After the collapse of the peace process too, Solheim played a different tune. When Indian journalist Padma Rao Sunderji asked him if he was acceptable to New Delhi he said there was a lot of skepticism in Delhi initially. “What will these pink, Christian Europeans with no real knowledge of South Asia make of problems on this continent? But at the end, we were not only acceptable to India, we had the closest relationship. After every visit to Sri Lanka, I went to New Delhi to inform the political leadership and the Indian intelligence about what I have achieved or not achieved.”

While India accepted him, he betrayed them by keeping the evidence of the Rajiv assassination to himself. Solheim added that when he met Foreign Minister Jaswant Singh in New Delhi he asked if Solheim was a patient man. “I said, no, no, I’m not patient, how can we be, when people are dying in Sri Lanka every month? Mothers are crying, children are dying, how can we be patient?” To that, Singh said: “Do you know the way to the Indira Gandhi International Airport? Go. Buy a ticket — making sure it is a one-way ticket — to Europe. Because if you are not patient, you will only run into problems here. If you take a 10 to 15 year perspective on the Sri Lankan conflict, then you may do something good. “Of course, he (Singh) was right, I was wrong. We learned our lessons and became patient.”

Solheim revealed that the LTTE had refused to accept a Federal Solution from the beginning. “Neither we, nor India, US, China, EU or anyone else would have agreed to divide Sri Lanka. The aim of the peace process was a Federal Solution to Sri Lanka. The vast majority of Tamils would have been happy with that,” he said. He failed to give any reason for the purpose of his peace process when he knew that the LTTE would never agree to a Federal Solution.

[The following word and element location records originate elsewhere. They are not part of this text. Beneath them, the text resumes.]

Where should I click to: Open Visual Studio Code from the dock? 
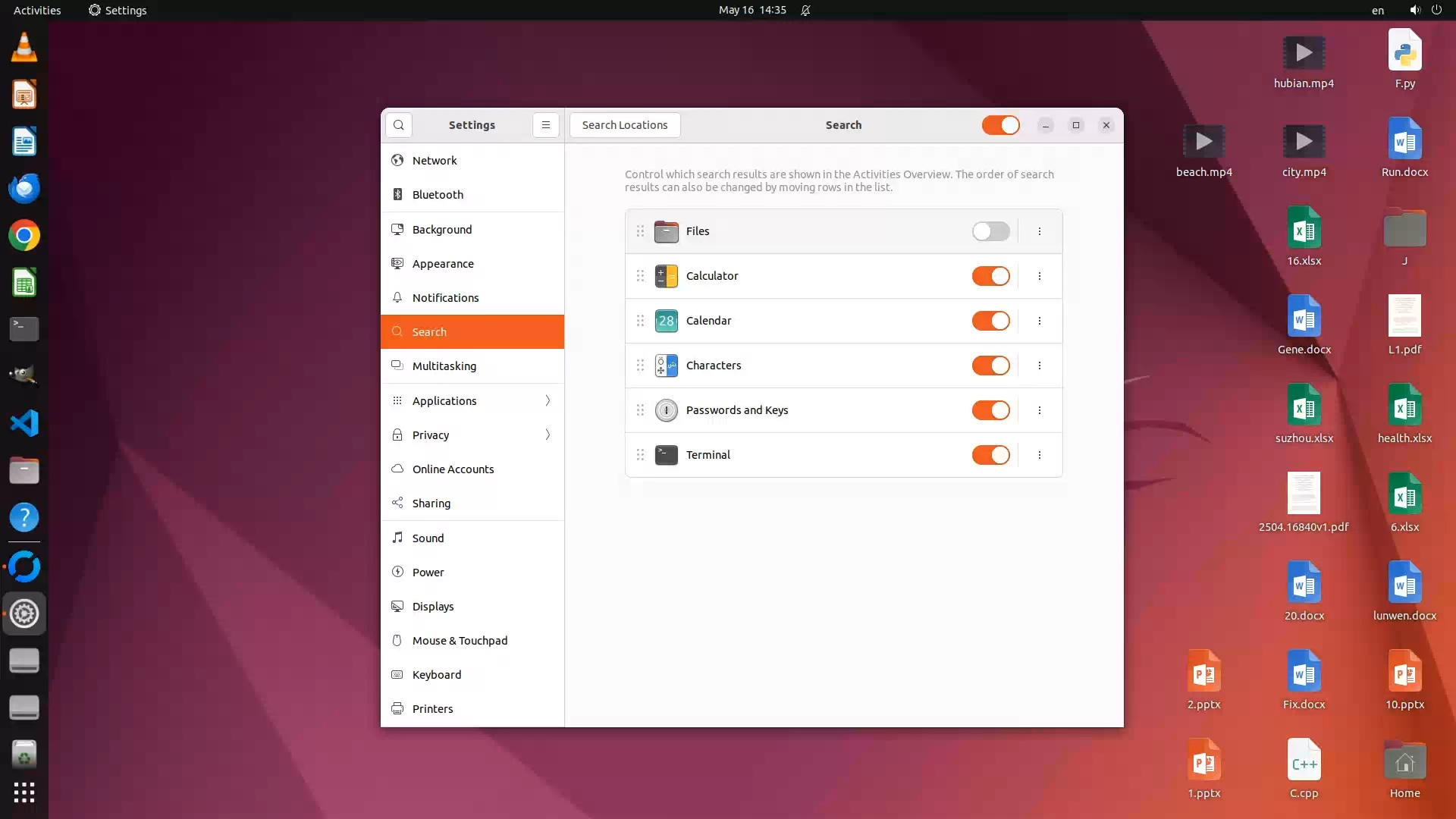24,423
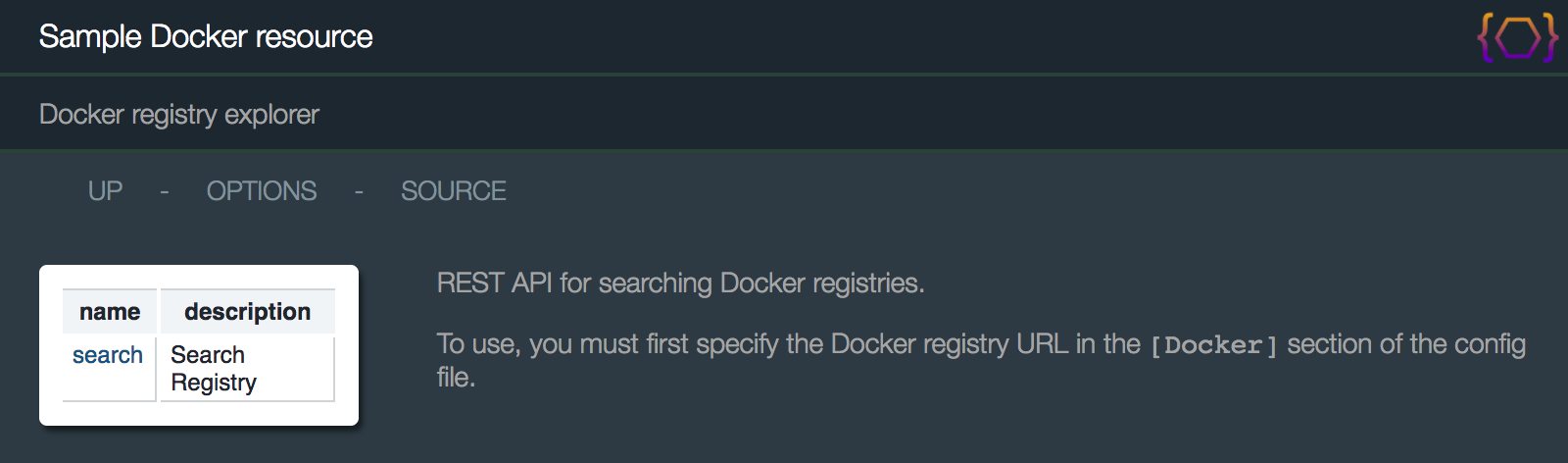Click the dash between OPTIONS and SOURCE
The image size is (1568, 463).
359,191
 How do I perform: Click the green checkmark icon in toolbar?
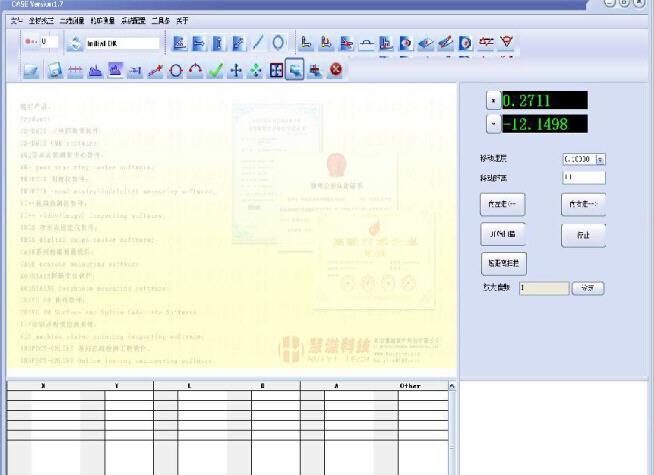click(215, 70)
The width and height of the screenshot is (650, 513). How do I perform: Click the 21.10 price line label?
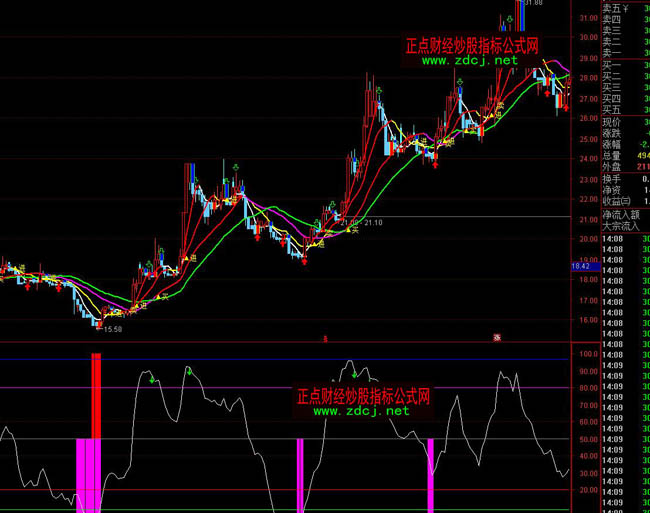pyautogui.click(x=375, y=222)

In his twitter message Solheim also accused Prabhakaran of failing to compromise by not accepting an offer to evacuate Tamil civilians during the final stages of the war in 2009. “I accuse Prabhakaran of failing to compromise and not accepting the offer to evacuate Tamil civilians.” Then he put the blame on the Government: “It was the Sri Lanka Army who indiscriminately shelled and bombed people to death. I wish we, as mediators, had the powers to influence the parties to make wiser decisions.”

Solheim’s reluctant revelation of facts proved the predicament of the Sri Lankan Armed Forces due to the intransigence of Prabhakaran. When a terrorist was not ready to surrender and decided to fight, what could the Armed Forces do? Solheim has an obligation to tell the truth and explain why the Armed Forces were compelled to eradicate terrorism to his friends representing the West at the UNHRC.